Exemple : dans une homélie, déjà visionnée trois millions de fois sur la Toile, le pasteur Paschoal Piragine, de Curitiba, dans le sud du Brésil, appelle à « ne pas voter pour Dilma ». C’est la première fois, précise-t-il, en trente ans de sacerdoce, qu’il donne un tel mot d’ordre au cours d’un culte. Il diffuse ensuite un film dénonçant, pêle-mêle, l’homosexualité, la pornographie, la pédophilie, le divorce, la violence domestique, l’infanticide, et, point d’orgue, l’avortement. On voit dans ce film une femme rouée de coups et une enfant enterrée vivante. La dernière séquence, illustrée de foetus ensanglantés, s’achève sur un appel : « Eglise brésilienne, réagis ! »

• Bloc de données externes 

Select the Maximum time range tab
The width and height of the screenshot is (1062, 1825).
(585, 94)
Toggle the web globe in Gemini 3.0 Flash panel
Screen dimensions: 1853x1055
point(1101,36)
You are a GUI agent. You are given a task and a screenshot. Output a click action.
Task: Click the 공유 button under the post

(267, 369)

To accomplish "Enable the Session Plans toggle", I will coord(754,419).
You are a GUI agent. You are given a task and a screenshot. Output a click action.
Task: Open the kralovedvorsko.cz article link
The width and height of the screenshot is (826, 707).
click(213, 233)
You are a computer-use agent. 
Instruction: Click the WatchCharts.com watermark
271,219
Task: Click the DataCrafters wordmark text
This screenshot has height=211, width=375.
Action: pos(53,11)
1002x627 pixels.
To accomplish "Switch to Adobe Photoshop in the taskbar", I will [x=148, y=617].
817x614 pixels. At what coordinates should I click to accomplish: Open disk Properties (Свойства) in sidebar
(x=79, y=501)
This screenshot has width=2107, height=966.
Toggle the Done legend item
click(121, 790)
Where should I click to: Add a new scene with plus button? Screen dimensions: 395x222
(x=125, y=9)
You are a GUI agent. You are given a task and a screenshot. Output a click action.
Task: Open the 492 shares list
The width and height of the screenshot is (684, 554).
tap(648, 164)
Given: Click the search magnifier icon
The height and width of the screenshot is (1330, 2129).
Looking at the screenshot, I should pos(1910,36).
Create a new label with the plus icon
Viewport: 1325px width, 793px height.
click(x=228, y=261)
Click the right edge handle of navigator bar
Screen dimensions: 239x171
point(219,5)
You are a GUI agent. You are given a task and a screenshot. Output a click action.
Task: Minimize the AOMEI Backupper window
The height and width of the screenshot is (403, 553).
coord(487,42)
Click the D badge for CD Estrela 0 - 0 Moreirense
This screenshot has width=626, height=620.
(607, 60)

L’avortement est le thème dominant de cette croisade anti-Dilma. Au nom du « droit à la vie » garanti par la Constitution de 1988, l’interruption de grossesse est interdite, sauf en cas de viol ou de danger mortel pour la mère. C’est un « crime » que le gouvernement Lula a tenté de dépénaliser. En vain. Il a dû battre en retraite face au tollé de l’Eglise catholique.
Dans le passé, Mme Rousseff, fidèle au programme du PT, a prôné la légalisation de l’avortement, pour des raisons de santé publique. C’est ce qu’elle déclarait encore au quotidien Folha de Sao Paulo en 2007 et à Marie-Claire en 2009. Or, depuis qu’elle est la candidate du PT, elle tient un autre langage. Elle affirme vouloir s’en tenir à la loi, comme d’ailleurs 68 % des Brésiliens, favorables, selon un sondage de 2008, au statu quo.
Hypocrisie
Dans cette affaire, l’Eglise catholique fait montre d’une certaine hypocrisie. La Conférence nationale des évêques répète volontiers qu’elle est politiquement « neutre » et n’a jamais donné la moindre consigne de vote. Mais elle s’est bien gardée jusqu’ici de condamner les auteurs des attaques, parfois violentes, contre Mme Rousseff.
L’intéressée dénonce une campagne mensongère émanant « des bas-fonds du monde politique ». Elle dément avoir jamais dit, par exemple, que « seul Jésus pourrait la priver d’une victoire ». Le 24 août, elle avait publié une « lettre au peuple de Dieu » où elle demandait aux chrétiens leurs « prières » et leur « vote ». C’est le moment où elle a commencé à baisser dans les intentions de vote des évangéliques.
Son équipe de campagne a réagi tardivement. Quatre jours avant le scrutin, Dilma Rousseff a organisé une rencontre avec des curés et des pasteurs évangéliques et a souligné qu’elle « respectait la vie ». Deux jours avant le vote, elle a assisté, à Porto Alegre, au baptême de son petit-fils. Cette fille de communiste, qui se disait naguère « non pratiquante », « à moitié mécréante », a rappelé qu’elle était catholique et avait, elle aussi, été baptisée.
Ces paroles et ces gestes n’ont pas suffi à stopper le mouvement de défiance à son égard. Une partie des électeurs évangéliques lui ont préféré Marina Silva, candidate idéale aux yeux des pasteurs et de leurs ouailles, puisqu’elle est de longue date disciple de l’Assemblée de Dieu, la plus importante église pentecôtiste du Brésil.